▶ [AVAILABLE RECORDS]
BEGIN

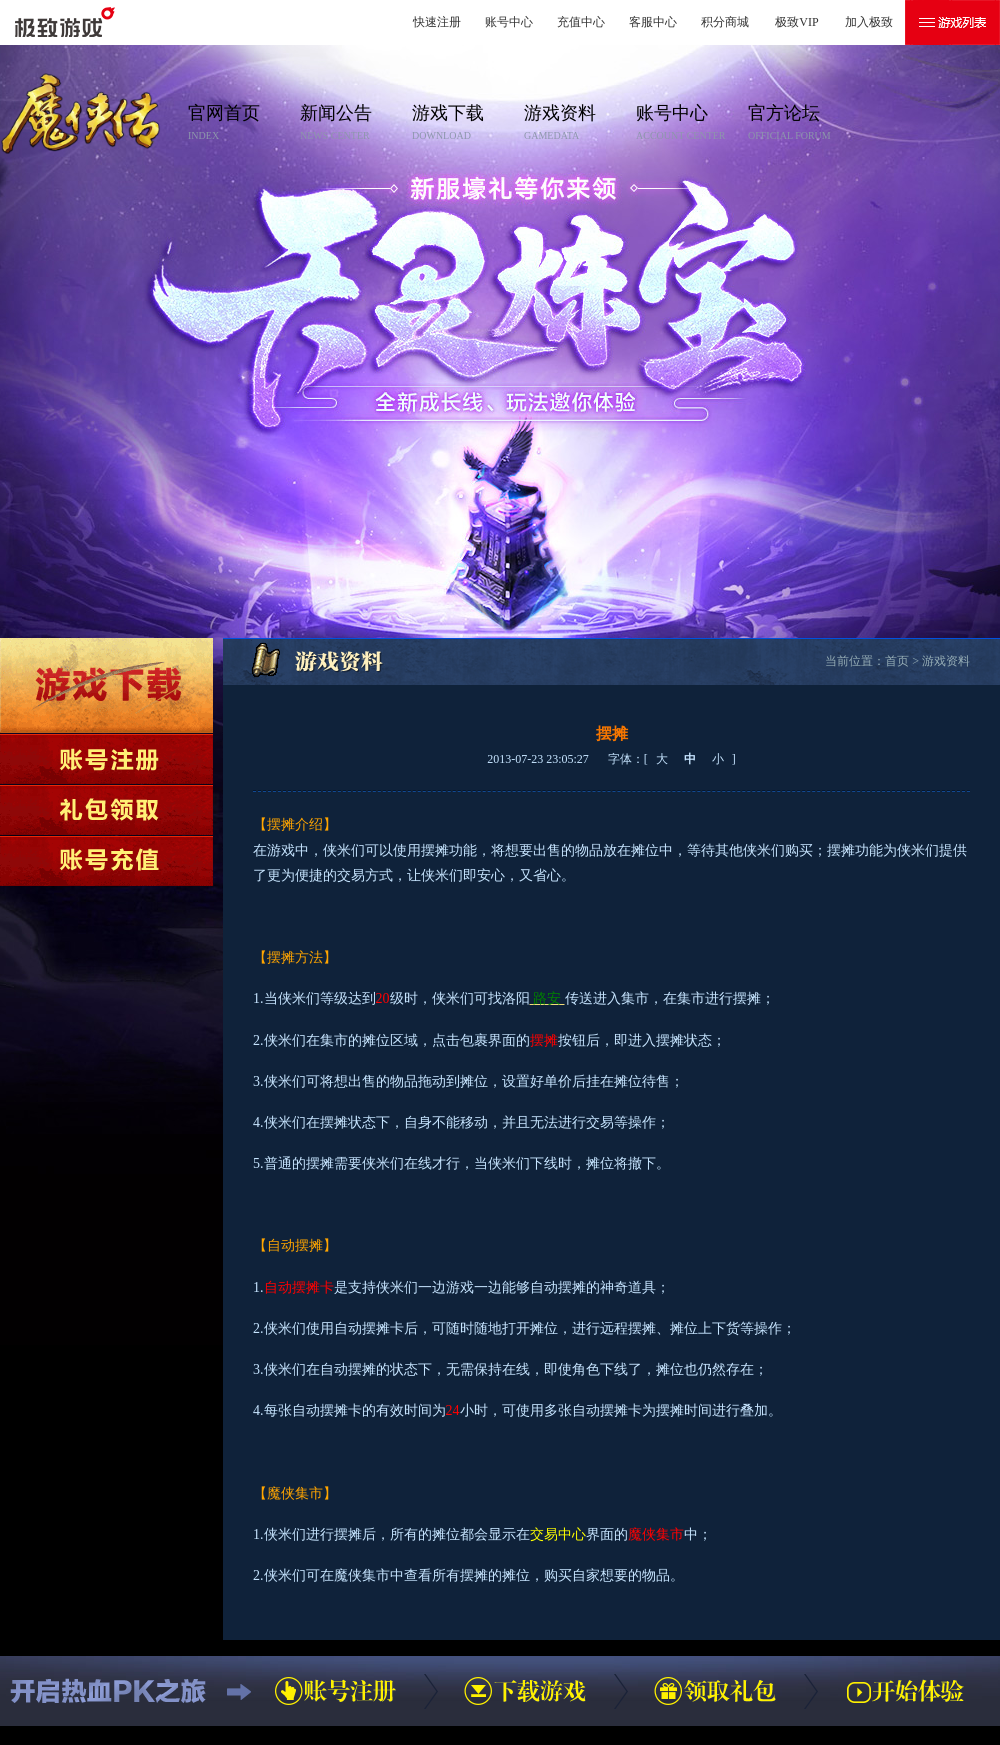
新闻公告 (350, 123)
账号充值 (106, 861)
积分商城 (725, 22)
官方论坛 (798, 123)
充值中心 (581, 22)
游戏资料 (574, 123)
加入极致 (869, 22)
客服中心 (653, 22)
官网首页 (238, 123)
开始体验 (905, 1691)
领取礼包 (106, 810)
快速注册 (437, 22)
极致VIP (796, 22)
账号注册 (106, 759)
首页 (897, 661)
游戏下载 (462, 123)
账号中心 (509, 22)
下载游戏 (106, 685)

END

▶ [TASK DIRECTIONS]
Lay out every row above as a numbered list, omitting blank lines and leaving the pictures out.

▶ [RESULT]
1. 新闻公告 (350, 123)
2. 账号充值 (106, 861)
3. 积分商城 (725, 22)
4. 官方论坛 (798, 123)
5. 充值中心 (581, 22)
6. 游戏资料 (574, 123)
7. 加入极致 (869, 22)
8. 客服中心 (653, 22)
9. 官网首页 (238, 123)
10. 开始体验 (905, 1691)
11. 领取礼包 (106, 810)
12. 快速注册 (437, 22)
13. 极致VIP (796, 22)
14. 账号注册 (106, 759)
15. 首页 (897, 661)
16. 游戏下载 (462, 123)
17. 账号中心 (509, 22)
18. 下载游戏 (106, 685)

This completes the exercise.